I Wear the Black Hat: Grappling with Villains (Real and Imagined)
- The first edition cover
- Author: Chuck Klosterman
- Language: English
- Subject: Pop culture
- Publisher: Scribner
- Publication date: July 9, 2013
- Publication place: United States
- Media type: Print (hardcover and paperback)
- Pages: 242
- ISBN: 978-1-4391-8449-3
- OCLC: 886390536
- LC Class: 2013003049
- Preceded by: The Visible Man (2011)
- Followed by: What If We're Wrong: Thinking About the Present As If It Were the Past (2016)

= I Wear the Black Hat =

2013 book by Chuck Klosterman

I Wear the Black Hat: Grappling with Villains (Real and Imagined) is a book written by Chuck Klosterman, first published by Scribner in 2013. It is a collection of twelve essays examining the nature of villainy through the lens of popular culture, rock music, and sports. It is the eighth book released by Klosterman. The book debuted at number 5 on the New York Times bestseller list.

==Overview==
I Wear the Black Hat investigates the thesis: A villain is someone who knows the most but cares the least.
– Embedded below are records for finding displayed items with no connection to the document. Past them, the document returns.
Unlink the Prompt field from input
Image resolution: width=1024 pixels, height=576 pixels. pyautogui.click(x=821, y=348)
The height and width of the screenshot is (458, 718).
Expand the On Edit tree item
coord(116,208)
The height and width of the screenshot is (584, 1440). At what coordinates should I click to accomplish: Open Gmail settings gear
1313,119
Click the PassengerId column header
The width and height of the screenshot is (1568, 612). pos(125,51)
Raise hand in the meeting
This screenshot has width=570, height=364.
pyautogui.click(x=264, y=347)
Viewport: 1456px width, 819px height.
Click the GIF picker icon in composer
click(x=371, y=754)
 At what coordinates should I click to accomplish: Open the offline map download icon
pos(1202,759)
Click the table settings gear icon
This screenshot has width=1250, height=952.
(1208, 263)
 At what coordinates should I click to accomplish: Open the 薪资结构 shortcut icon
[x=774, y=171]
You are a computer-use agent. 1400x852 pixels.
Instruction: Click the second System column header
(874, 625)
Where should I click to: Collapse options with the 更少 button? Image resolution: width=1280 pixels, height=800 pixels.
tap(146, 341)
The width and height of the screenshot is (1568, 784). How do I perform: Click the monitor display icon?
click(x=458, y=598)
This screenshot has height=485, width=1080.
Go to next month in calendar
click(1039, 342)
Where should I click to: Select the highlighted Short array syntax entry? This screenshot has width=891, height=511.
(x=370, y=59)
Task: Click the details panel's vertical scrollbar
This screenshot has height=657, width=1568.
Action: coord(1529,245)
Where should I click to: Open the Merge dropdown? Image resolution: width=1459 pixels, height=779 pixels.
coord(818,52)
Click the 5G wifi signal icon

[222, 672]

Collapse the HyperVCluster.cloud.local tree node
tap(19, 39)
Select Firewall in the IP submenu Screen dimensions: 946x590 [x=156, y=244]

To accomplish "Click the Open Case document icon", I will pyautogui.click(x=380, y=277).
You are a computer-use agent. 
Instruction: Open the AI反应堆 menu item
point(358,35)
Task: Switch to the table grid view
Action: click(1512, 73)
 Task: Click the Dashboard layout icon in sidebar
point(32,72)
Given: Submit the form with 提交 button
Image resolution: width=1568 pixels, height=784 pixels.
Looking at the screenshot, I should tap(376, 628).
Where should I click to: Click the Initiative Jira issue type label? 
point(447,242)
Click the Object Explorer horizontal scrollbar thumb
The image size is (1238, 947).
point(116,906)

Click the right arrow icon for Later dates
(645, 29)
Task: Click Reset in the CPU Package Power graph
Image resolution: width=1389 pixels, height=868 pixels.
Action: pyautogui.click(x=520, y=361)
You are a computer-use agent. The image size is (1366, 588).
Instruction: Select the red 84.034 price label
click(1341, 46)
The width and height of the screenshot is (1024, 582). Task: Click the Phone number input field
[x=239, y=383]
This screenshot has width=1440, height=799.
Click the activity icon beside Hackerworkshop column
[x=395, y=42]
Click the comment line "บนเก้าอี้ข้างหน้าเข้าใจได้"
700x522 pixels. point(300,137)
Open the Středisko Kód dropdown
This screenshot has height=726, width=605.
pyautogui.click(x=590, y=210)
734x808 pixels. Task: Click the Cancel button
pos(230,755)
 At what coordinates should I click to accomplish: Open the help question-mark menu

The book explores how villains behave and why, and many of the essays surround famous athletes and musicians

==Essays==
I Wear the Black Hat consists of twelve essays:

- What You Say About His Company Is What You Say About Society: a short history of Niccolò Machiavelli, the term "Machiavellian", and the Penn State child sex abuse scandal.
- Another Thing That Interests Me About the Eagles Is That I [Am Contractually Obligated to] Hate Them: an examination of the Eagles song "Take It Easy" and the reasons why certain music and musicians are hated.
- Villains Who Are Not Villains: a discussion of whether a person's actions or rather the circumstances under which they act make them a villain. Keith Richards, D. B. Cooper, Morris Day, Muhammad Ali and others are discussed.
- Easier Than Typing: Klosterman recounts the story of Bernhard Goetz, who is compared and contrasted to Batman.
- Human Clay: a commentary on the popularity of Andrew Dice Clay.
- Without a Gun They Can't Get None: an analysis of N.W.A, their debut album Straight Outta Compton, and why they became so closely associated with the Los Angeles Raiders.
- Arrested for Smoking: an examination of the Lewinsky scandal as a five-sided problem that included Bill Clinton, Monica Lewinsky, Kenneth Starr, Linda Tripp and Hillary Clinton.
- Electric Funeral: an exploration of Perez Hilton, Kim Dotcom and Julian Assange.
- "I Am Perplexed" [This Is Why, This Is Why They Hate You]: a serial consideration of Fred Durst, Chevy Chase, Howard Cosell, and Aleister Crowley.
- Crime and Punishment (or the Lack Thereof): a comparison of O. J. Simpson and Kareem Abdul-Jabbar.
- Hitler Is in the Book: an analysis of how evil Adolf Hitler was, seen through the lens of Bob Dylan's song "With God on Our Side".
- The Problem of Overrated Ideas: Klosterman discusses steroids in baseball and recounts the circumstances by which he came to hate Rick Helling—the first player in Major League Baseball to take a stance against performance-enhancing drugs in 1998.

==Reception==

The book received mixed reviews, with The A.V. Club giving it a B−. Writing for the New York Times, James Parker said I Wear the Black Hat is, "...not [Klosterman's] best book, but in considering it we should remember the young person, probably not a reader of The New York Times, to whom its haphazardness, its occasional pointlessness and above all its difficulty keeping a straight face will come as sweet, sweet relief." Publishers Weekly wrote of Klosterman, "His circuitous arguments are occasionally self-indulgent and too reminiscent of David Foster Wallace, but the writing is always intellectually vigorous and entertaining." Michael Robbins said in his review of the book in the Chicago Tribune that, "What's most frustrating about "I Wear the Black Hat" is that I'd love to read a good version of it."